First the U.S. does almost nothing to impede the ISIS advance on Kobane. Countless opportunities to strike militants while they are exposed in open territory are passed up for no obvious reason.

Then, as soon as ISIS enters the city, the U.S. ramps up airstrikes, slowing ISIS while damaging the city’s infrastructure.

Then officials from the Pentagon and the State Department fan out across the media suggesting it doesn’t really matter that much whether ISIS takes control of the Kurdish city.

CNN: The key Syrian border city of Kobani will soon fall to ISIS, but that’s not a major U.S. concern, several senior U.S. administration officials said.

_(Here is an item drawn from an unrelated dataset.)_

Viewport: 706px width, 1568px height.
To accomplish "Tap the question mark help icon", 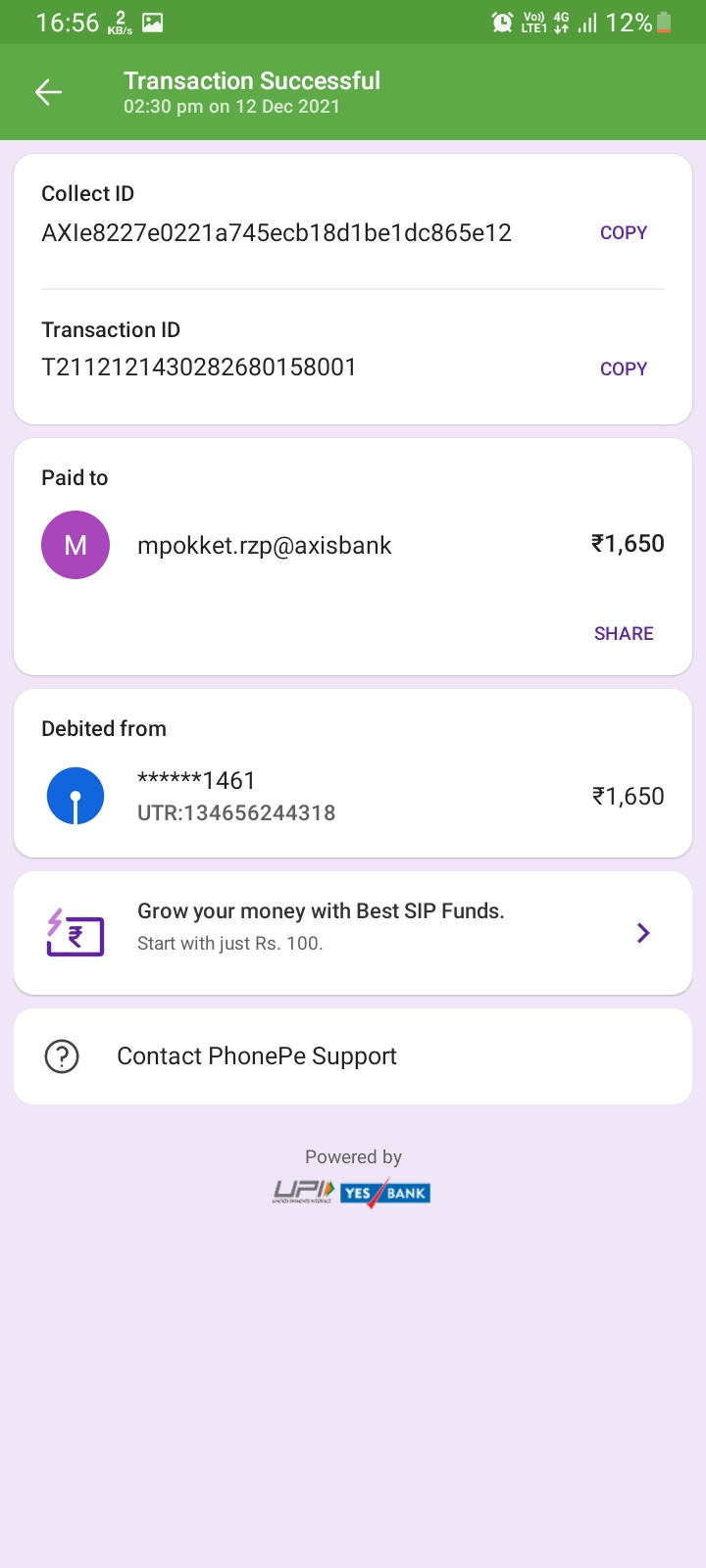I will point(62,1056).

If Kobani falls, ISIS would control a complete swath of land between its self-declared capital of Raqqa, Syria, and Turkey — a stretch of more than 100 kilometers (62 miles).

The U.S. officials said the primary goals are not to save Syrian cities and towns, but to go after ISIS’ senior leadership, oil refineries and other infrastructure that would curb the terror group’s ability to operate — particularly in Iraq.

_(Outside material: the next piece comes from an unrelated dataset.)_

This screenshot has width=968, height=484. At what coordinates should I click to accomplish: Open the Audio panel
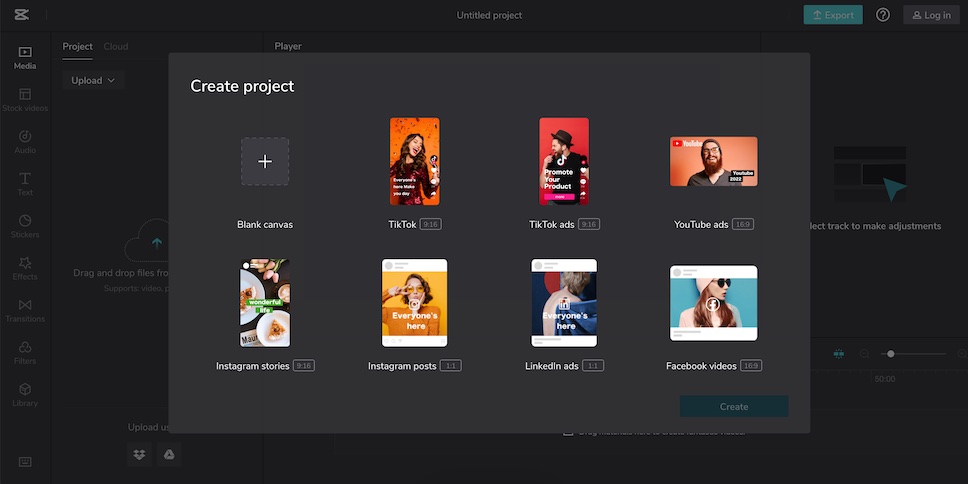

Reuters: U.S. Secretary of State John Kerry suggested on Wednesday that preventing the fall of the Syrian town of Kobani to Islamic State fighters was not a strategic U.S. objective and said the idea of a buffer zone should be thoroughly studied.

“As horrific as it is to watch in real time what is happening in Kobani … you have to step back and understand the strategic objective,” Kerry told reporters at a news conference with British Foreign Secretary Philip Hammond.

“Notwithstanding the crisis in Kobani, the original targets of our efforts have been the command and control centers, the infrastructure,” he said. “We are trying to deprive the (Islamic State) of the overall ability to wage this, not just in Kobani but throughout Syria and into Iraq.”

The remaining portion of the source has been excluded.